Aumento record della benzina, stangata per il ponte del 2 giugno

di | Maggio 29, 2011

Benzina a quota 1,56 euro, stangata sul ponte del 2 giugno

In aumento per il terzo giorno consecutivo i prezzi dei carburanti. Aumenti dei prezzi alla pompa, oggi, su tutta la rete italiana. I rincari più alti sono stati registrati questa mattina da Q8 e TotalErg. Stando alla consueta rilevazione della Staffetta Quotidiana, Q8 ha aumentato iil prezzo della verde sino a 1,567 euro/litro per la verde e a 1,438 euro/litro per il gasolio. Per TotalErg il rialzo è di 0,6 centesimi sulla benzina (a 1,575 euro/litro) e di 0,5 centesimi al litro sul gasolio (a 1,444 euro/litro). Fermo il Gpl Eni a 0,768 euro/litro. Salgono di nuovo di un millesimo le medie ponderate nazionali tra i diversi marchi, con la benzina a 1,568 euro/litro e il gasolio a 1,439 euro/litro.

Stangata sul ponte del 2 giugno.

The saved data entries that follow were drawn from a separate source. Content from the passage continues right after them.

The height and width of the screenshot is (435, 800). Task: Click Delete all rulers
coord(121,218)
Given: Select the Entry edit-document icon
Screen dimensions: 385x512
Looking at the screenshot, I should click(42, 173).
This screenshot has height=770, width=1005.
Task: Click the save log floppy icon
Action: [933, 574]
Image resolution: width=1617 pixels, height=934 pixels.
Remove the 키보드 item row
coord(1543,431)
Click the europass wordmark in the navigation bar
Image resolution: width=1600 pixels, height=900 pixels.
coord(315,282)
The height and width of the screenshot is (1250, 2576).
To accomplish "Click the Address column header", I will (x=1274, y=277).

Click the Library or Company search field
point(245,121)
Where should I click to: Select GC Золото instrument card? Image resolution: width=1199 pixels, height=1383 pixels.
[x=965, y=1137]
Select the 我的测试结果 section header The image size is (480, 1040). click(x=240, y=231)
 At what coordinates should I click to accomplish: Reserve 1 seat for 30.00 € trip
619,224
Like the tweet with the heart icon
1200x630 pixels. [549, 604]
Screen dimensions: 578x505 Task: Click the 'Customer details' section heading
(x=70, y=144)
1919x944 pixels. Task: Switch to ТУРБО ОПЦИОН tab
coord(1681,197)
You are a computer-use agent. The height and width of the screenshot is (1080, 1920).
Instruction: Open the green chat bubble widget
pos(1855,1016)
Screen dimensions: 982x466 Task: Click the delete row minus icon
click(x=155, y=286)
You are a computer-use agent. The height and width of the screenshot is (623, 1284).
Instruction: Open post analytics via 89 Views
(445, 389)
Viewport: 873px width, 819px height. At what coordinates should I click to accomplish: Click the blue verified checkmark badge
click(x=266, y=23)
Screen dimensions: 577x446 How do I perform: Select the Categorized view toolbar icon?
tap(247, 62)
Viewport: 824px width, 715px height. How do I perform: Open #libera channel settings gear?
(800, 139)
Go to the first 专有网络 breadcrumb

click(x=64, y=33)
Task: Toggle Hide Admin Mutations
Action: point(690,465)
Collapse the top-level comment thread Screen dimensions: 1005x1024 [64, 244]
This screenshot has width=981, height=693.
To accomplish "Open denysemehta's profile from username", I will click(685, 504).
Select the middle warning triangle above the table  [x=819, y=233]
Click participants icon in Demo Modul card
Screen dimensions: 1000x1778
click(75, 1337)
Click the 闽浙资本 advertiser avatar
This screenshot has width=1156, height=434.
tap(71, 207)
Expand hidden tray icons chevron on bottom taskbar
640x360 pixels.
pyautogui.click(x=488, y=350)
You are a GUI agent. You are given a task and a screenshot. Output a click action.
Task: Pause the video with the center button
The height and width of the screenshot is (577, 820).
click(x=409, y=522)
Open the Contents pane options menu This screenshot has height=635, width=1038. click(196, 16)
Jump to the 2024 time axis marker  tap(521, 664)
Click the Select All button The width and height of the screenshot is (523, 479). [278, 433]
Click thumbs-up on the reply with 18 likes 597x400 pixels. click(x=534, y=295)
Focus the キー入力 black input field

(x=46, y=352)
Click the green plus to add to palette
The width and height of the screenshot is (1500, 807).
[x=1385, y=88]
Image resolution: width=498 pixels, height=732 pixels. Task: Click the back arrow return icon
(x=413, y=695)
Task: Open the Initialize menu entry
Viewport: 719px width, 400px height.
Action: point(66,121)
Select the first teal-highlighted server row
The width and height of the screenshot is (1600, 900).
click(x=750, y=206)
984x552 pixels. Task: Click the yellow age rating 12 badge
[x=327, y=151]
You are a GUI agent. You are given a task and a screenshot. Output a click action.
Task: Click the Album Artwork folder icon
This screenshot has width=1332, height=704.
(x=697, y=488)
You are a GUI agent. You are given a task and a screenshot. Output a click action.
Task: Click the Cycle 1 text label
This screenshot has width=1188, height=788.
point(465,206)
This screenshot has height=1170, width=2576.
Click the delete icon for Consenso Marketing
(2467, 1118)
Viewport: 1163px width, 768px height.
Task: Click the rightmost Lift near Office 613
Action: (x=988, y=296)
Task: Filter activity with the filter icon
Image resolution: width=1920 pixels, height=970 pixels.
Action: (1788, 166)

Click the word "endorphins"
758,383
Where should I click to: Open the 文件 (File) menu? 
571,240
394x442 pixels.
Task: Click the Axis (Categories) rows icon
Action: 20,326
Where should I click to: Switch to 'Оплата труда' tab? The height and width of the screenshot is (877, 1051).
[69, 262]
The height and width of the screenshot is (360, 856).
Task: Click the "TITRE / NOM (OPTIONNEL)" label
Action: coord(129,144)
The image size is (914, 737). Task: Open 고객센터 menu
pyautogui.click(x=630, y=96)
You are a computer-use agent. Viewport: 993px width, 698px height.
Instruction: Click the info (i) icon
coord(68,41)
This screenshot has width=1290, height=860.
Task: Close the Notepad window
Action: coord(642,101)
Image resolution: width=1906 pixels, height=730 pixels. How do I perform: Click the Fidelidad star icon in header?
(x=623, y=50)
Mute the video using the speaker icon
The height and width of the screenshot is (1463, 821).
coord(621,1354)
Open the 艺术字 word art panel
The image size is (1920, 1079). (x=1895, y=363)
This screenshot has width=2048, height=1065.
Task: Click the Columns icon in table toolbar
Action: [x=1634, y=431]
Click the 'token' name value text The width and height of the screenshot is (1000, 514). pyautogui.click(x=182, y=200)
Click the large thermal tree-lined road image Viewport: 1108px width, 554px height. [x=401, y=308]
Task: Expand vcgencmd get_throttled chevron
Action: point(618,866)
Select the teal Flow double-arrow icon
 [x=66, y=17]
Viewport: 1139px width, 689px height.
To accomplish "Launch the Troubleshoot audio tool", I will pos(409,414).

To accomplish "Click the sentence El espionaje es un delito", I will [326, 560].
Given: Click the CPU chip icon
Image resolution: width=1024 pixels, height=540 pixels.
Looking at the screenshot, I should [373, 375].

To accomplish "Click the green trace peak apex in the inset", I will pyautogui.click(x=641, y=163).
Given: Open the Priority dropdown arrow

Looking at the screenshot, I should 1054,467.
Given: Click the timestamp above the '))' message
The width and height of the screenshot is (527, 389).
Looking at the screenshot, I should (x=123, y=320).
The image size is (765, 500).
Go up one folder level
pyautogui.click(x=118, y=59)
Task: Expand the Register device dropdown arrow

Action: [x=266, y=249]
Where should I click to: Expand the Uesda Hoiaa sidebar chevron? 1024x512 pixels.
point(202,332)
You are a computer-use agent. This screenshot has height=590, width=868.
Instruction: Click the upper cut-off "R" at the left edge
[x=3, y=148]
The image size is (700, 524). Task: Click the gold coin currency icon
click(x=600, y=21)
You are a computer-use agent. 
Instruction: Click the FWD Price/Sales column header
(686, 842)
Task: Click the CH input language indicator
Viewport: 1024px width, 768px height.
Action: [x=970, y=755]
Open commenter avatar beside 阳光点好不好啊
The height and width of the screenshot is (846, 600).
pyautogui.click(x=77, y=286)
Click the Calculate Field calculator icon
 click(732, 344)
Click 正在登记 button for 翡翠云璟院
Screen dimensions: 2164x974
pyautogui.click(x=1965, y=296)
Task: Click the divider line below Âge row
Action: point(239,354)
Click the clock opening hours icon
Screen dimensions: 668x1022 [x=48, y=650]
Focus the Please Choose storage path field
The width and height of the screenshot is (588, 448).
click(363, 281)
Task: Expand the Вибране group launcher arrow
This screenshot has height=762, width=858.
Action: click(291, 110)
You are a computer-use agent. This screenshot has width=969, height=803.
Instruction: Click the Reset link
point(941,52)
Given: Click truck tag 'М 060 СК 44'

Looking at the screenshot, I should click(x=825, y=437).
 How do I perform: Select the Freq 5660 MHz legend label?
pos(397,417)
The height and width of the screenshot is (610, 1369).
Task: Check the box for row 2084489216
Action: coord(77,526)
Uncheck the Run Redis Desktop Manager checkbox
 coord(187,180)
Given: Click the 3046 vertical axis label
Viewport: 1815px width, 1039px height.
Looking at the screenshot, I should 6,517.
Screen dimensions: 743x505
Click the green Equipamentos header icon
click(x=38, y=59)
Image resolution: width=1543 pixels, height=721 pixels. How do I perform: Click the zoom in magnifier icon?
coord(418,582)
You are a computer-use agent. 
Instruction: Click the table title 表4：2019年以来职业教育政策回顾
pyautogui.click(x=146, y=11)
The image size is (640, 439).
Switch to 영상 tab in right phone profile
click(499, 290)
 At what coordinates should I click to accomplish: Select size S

Gli automobilisti che si sposteranno per il ponte del 2 giugno dovranno vedersela con una stangata sui carburanti da 55 milioni di euro circa. E’ l’allarme che giunge dalle associazioni dei consumatori, secondo cui, rispetto ad un anno fa, “un pieno di benzina costa 8,8 euro in più (+9,3 euro per il gasolio)”.

“Si tratta della solita speculazione legata alle partenze degli italiani”, sottolinea Casper (Comitato contro le speculazioni e per il risparmio, di cui fanno parte Adoc, Codacons, Movimento Difesa del Cittadino e Unione Nazionale Consumatori). In Italia pochi giorni prima di esodi, ponti e festività varie, fanno sapere dal Comitato, “i listini di benzina e gasolio subiscono variazioni al rialzo, producendo un aggravio di spesa a danno dei cittadini. In base alle nostre stime, quest’anno gli automobilisti che si sposteranno per il ponte del 2 giugno, dovranno fare i conti con una stangata sui carburanti pari a 55 milioni di euro”.

8,8 euro in più per un pieno rispetto a un anno fa. Rispetto allo stesso periodo del 2010 – spiegano Adoc, Codacons, Movimento Difesa del Cittadino e Unione Nazionale Consumatori – la benzina costa oggi il 12,7% in più, mentre per il gasolio l’aumento sfiora il 15%. Tradotto in soldoni, si tratta di 8,8 euro in più per un pieno di verde, e 9,3 euro in più per un pieno di diesel. Rincari che produrranno una stangata di circa 55 milioni di euro a carico di chi si sposterà per la festa del 2 giugno.